La última semana de julio estará marcada por un escenario de fuerte inestabilidad en gran parte de la Argentina.
El avance de distintos frentes fríos y sistemas de baja presión favorecerá varios días consecutivos de lluvias, tormentas y un importante descenso térmico, con condiciones que podrían extenderse hasta los primeros días de agosto.
Aunque el fenómeno no afectará a todas las provincias con la misma intensidad, los pronósticos indican que habrá regiones que podrían acumular más de 30 a 50 milímetros de lluvia en pocos días, mientras que otras experimentarán nevadas en la cordillera y temperaturas propias del invierno más riguroso.
¿Qué provincias tendrán hasta cinco días de lluvias y tormentas?
Las primeras precipitaciones se concentrarán sobre el noreste argentino, donde Corrientes y el este de Entre Ríos serán las provincias con mayor actividad durante el comienzo de la semana.
Allí se espera el desarrollo de lluvias y tormentas que, en algunos sectores, podrían dejar acumulados de entre 30 y 50 milímetros.
En paralelo, la cordillera de Neuquén, Río Negro y otros sectores andinos recibirá nuevos ingresos de humedad desde el océano Pacífico. Esto favorecerá lluvias persistentes en las zonas bajas y nevadas de variada intensidad en áreas de montaña.
Mientras tanto, provincias como Córdoba, La Pampa, Santa Fe y gran parte de Buenos Aires atravesarán los primeros días de la semana con condiciones relativamente estables, aunque el panorama cambiará de manera significativa hacia el cierre de julio.
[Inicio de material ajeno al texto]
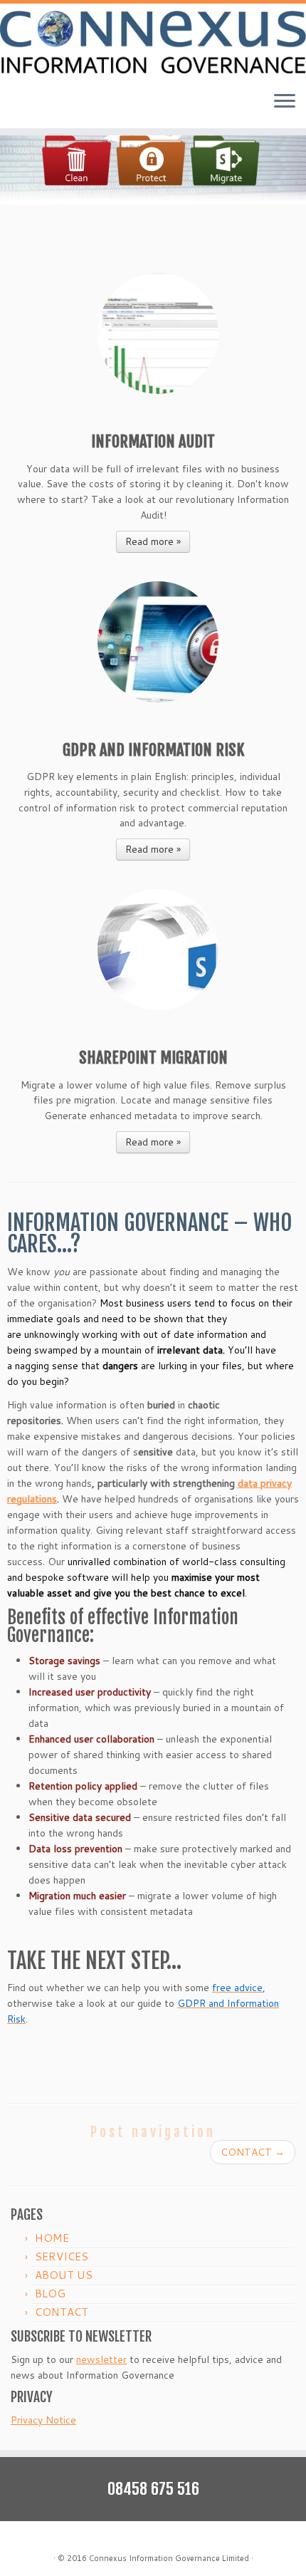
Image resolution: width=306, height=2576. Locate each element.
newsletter (101, 2359)
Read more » (153, 541)
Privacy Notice (43, 2420)
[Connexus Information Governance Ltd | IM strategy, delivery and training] (153, 42)
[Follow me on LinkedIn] (69, 2537)
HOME (52, 2237)
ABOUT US (64, 2275)
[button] (153, 138)
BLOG (50, 2293)
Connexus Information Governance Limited (169, 2558)
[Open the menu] (284, 102)
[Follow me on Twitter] (38, 2537)
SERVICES (61, 2256)
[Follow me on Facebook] (53, 2537)
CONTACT (253, 2152)
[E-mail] (22, 2537)
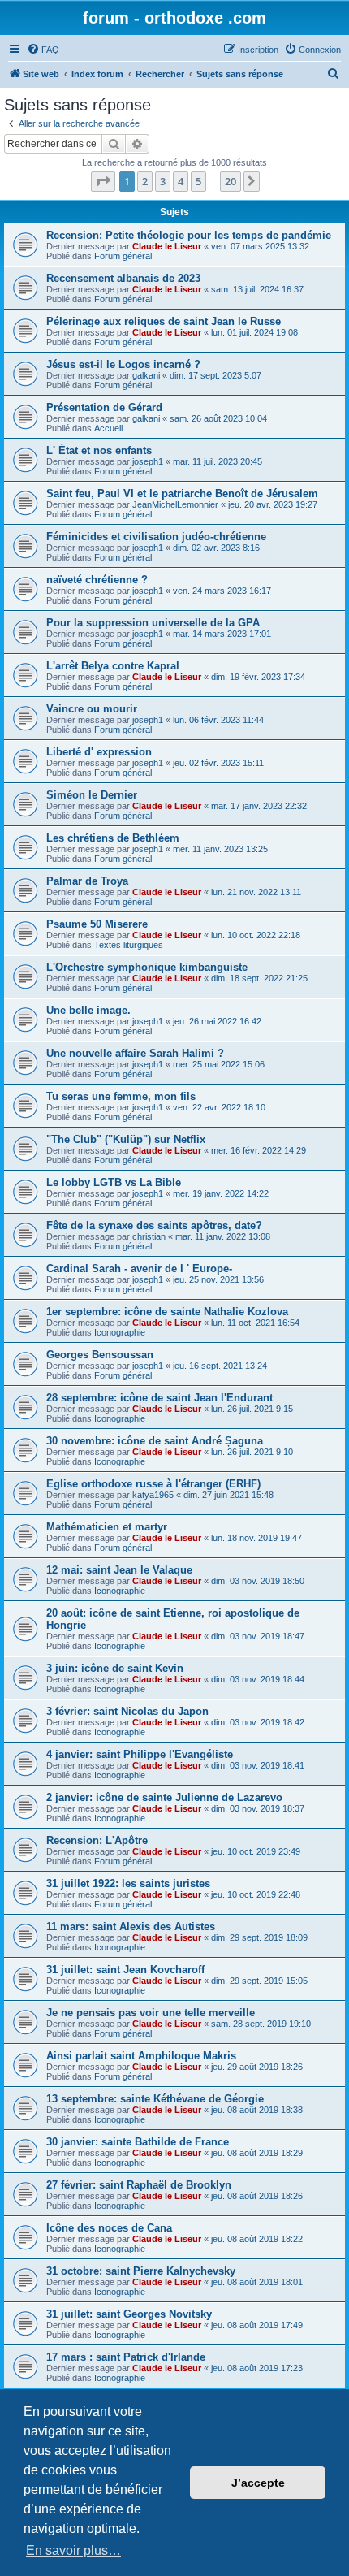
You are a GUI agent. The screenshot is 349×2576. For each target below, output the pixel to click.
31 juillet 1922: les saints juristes (128, 1883)
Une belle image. (88, 1010)
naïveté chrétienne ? (97, 580)
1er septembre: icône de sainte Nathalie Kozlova (167, 1311)
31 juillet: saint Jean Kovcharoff (125, 1969)
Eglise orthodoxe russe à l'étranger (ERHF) (153, 1484)
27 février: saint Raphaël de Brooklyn (138, 2185)
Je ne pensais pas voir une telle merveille (150, 2013)
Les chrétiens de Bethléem (112, 838)
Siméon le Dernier (91, 795)
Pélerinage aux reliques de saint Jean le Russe (163, 321)
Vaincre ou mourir (91, 709)
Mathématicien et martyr (106, 1527)
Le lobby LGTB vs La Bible (113, 1182)
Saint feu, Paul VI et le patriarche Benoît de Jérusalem (182, 493)
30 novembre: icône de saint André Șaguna (154, 1441)
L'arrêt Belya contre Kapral (112, 666)
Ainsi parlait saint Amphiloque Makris (141, 2056)
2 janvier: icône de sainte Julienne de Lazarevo (164, 1797)
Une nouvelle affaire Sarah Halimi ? (135, 1053)
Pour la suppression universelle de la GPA (153, 623)
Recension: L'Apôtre (97, 1840)
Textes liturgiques (128, 945)
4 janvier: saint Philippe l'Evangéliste (139, 1754)
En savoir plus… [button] (73, 2550)
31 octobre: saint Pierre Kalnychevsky (140, 2271)
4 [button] (180, 181)
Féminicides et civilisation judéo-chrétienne (156, 536)
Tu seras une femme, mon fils (121, 1096)
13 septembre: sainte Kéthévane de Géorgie (155, 2099)
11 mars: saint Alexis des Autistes (130, 1926)
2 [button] (145, 181)
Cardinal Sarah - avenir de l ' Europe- (139, 1268)
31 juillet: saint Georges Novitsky (129, 2314)
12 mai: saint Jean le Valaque (119, 1570)
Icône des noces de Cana (109, 2228)
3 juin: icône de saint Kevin (114, 1668)
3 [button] (163, 181)
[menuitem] (43, 49)
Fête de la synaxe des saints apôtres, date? (154, 1225)
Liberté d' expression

El viernes cambia todo: Buenos Aires podría quedar bajo fuertes lluvias
A partir del jueves comenzará a avanzar un nuevo frente frío desde la Patagonia hacia el centro del país. Con su desplazamiento se incrementará la inestabilidad y aumentarán las probabilidades de lluvias y tormentas sobre distintas provincias.
El viernes 31 de julio aparece como la jornada con mayor potencial para precipitaciones en la provincia de Buenos Aires, incluido el Área Metropolitana de Buenos Aires (AMBA). Los modelos meteorológicos proyectan la formación de un sistema de baja presión que podría generar lluvias de intensidad moderada a fuerte.
Si el escenario previsto se mantiene, algunos sectores bonaerenses podrían superar los 30 milímetros de acumulado en pocas horas. No obstante, los especialistas remarcan que la ubicación exacta de las lluvias más intensas dependerá de la evolución del sistema durante los próximos días.
¿Cómo seguirá el tiempo durante el inicio de agosto?
Las proyecciones indican que las precipitaciones podrían continuar durante el primer fin de semana de agosto, especialmente sobre el noreste, donde todavía persistirá la circulación de humedad que favorecerá nuevos episodios de lluvia.
En la provincia de Buenos Aires, en cambio, las condiciones comenzarían a mejorar de manera gradual a medida que el sistema de baja presión se desplace hacia el océano Atlántico, aunque todavía podrían registrarse lluvias aisladas durante las primeras horas del fin de semana.